The correlation between Bitcoin and the S&P 500 generally underlines investors’ diversification in the risk category. However, there are cases where Bitcoin has lost its correlation with the stock market. This was clearly visible in June and July, phases marked by several factors such as Bitcoin’s involvement in politics.
However, according to the latest data, Bitcoin is once again moving in tandem with the stock market. The correlation coefficient recovered from its low in early August and became positive in mid-August.
Expectations about interest rate cuts are the common denominator of this correlation. The US Federal Reserve will hold its next FOMC meeting in four days. Expectations tended mainly towards a significant interest rate cut. Such an outcome would be beneficial for the risk-on segment, which includes both equities and crypto.
Both Bitcoin and the stock market are expected to react to the announcement. In fact, most analysts agree that a bullish outcome is very likely if the Fed decides to implement aggressive rate cuts. Here it is. It’s worth noting that the correlation could be lost further down the line, especially if Bitcoin takes off aggressively.

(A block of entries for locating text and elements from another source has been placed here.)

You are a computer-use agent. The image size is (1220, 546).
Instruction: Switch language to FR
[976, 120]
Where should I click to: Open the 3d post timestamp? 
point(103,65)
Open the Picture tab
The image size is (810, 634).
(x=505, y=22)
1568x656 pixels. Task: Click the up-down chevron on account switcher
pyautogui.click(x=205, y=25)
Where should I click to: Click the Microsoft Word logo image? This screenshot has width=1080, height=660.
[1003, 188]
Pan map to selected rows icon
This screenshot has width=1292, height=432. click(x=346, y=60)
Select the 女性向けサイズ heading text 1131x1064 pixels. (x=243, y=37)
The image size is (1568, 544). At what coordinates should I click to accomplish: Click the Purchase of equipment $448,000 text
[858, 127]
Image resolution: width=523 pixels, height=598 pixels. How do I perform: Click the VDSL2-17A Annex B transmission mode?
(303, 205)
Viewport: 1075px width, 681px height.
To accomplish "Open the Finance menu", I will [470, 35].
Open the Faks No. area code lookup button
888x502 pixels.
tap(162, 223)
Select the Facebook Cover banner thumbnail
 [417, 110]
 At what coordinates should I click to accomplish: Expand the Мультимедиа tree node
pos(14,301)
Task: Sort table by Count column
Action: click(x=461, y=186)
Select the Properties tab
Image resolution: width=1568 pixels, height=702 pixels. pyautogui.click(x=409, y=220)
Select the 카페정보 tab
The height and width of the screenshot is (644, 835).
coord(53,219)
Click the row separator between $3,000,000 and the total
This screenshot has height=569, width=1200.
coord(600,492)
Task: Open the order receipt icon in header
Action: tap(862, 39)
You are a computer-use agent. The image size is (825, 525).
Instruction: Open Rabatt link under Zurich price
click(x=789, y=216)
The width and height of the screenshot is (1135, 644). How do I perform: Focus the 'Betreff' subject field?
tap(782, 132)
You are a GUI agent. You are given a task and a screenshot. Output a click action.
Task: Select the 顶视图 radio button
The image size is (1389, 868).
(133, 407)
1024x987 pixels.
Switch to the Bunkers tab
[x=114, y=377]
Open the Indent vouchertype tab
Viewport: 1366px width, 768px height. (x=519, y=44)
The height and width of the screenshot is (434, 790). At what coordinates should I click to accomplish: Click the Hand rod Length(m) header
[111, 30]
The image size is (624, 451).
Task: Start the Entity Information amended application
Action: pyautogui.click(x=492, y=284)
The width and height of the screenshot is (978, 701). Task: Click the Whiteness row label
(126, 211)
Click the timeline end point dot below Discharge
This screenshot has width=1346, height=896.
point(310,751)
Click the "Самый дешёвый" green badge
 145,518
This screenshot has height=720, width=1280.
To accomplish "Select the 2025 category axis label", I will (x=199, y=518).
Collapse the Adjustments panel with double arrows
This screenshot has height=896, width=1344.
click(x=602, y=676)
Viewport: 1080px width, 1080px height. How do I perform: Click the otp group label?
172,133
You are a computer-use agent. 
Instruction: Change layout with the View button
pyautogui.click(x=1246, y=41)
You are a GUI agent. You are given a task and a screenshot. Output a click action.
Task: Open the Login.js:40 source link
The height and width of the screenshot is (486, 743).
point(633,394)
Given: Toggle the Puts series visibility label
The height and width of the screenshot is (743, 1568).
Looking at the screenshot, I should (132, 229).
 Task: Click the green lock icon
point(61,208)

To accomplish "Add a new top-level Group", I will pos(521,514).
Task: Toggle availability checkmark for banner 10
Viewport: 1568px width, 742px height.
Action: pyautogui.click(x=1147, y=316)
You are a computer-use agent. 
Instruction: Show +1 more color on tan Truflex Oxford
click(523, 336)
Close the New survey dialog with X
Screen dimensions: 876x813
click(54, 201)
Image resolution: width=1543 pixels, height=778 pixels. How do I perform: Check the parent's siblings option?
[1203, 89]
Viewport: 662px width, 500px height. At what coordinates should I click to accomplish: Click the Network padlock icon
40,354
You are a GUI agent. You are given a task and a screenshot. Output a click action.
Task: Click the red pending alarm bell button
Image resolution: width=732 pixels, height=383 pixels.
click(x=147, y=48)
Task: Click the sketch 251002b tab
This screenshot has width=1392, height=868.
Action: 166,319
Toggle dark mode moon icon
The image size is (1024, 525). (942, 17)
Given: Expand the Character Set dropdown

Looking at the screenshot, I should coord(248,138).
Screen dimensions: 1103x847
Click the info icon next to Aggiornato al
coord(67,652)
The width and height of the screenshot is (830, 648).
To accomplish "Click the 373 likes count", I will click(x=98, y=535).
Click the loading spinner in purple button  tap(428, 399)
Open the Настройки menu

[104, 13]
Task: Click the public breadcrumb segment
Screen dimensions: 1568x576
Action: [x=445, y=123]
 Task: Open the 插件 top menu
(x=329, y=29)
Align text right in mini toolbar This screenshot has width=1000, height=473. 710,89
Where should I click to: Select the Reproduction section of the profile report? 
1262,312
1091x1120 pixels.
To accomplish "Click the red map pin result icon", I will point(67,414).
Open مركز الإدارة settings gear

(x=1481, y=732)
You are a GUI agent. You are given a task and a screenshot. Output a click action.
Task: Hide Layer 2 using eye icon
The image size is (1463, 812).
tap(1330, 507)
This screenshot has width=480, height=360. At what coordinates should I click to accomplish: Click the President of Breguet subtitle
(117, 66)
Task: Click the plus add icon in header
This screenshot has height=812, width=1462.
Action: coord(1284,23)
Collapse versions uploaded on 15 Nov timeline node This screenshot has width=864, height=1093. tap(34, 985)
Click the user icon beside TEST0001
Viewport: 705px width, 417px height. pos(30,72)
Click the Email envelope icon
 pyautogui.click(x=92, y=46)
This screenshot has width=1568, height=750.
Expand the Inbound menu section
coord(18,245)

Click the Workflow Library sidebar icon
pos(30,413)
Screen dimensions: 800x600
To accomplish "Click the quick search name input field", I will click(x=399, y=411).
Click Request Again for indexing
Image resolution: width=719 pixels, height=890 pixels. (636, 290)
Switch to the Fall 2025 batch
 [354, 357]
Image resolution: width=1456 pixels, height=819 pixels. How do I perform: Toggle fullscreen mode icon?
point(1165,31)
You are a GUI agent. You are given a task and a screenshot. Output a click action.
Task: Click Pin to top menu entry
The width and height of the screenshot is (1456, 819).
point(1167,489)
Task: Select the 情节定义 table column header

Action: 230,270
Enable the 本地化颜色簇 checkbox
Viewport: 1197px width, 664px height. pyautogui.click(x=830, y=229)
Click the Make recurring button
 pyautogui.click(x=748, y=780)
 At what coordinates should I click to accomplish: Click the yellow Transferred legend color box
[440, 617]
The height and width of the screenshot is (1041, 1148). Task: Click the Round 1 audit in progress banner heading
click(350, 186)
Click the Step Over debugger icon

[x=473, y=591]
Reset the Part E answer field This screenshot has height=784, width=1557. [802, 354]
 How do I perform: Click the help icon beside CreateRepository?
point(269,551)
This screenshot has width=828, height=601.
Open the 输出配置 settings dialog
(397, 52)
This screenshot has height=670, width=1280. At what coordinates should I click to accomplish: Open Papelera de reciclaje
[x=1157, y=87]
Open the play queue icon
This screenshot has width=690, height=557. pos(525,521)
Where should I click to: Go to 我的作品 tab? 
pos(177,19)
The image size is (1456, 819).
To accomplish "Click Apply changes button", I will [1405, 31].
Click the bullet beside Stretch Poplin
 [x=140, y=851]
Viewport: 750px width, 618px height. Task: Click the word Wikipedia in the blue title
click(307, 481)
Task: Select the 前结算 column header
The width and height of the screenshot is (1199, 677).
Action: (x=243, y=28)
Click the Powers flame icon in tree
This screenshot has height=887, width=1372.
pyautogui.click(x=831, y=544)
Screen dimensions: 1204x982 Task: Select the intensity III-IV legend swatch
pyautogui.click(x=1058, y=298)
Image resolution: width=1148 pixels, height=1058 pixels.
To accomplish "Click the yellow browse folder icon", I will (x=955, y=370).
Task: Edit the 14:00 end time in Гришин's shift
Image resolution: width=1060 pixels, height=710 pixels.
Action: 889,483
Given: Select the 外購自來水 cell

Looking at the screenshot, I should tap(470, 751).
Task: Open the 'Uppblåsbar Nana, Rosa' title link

All eyes on the Bitcoin miners offering
Speaking of bullish expectations, the market is currently looking for signs of a major rally. In fact, a recent Santiment after pointed out that mining portfolio balances can provide a powerful signal when the next big rally begins.
“Bitcoin and Ethereum mining wallets have seen declining supply since the first half of 2024. With this latest mild recovery, we can look forward to a jump in their combined supply as a strong signal that the next bull run is approaching.”
So investors should keep a close eye on miner reserves based on this assessment. The miner reserves statistic showed that Bitcoin miners’ balances have fallen since April. Growth showed some recovery in July, but quickly reversed in favor of outflows.
Based on the above analysis, we can see that the miner flows were within the 2024 bottom range. This means there is a significant chance of a turnaround from this level, especially as the fourth quarter approaches.
A combination of rate cuts and the US election could provide the right mix of catalysts to spark another major market move. A shift in the monitoring of Bitcoin miners’ reserves, especially in favor of a sharp increase, can be seen as ample confirmation of when the next bull run will begin.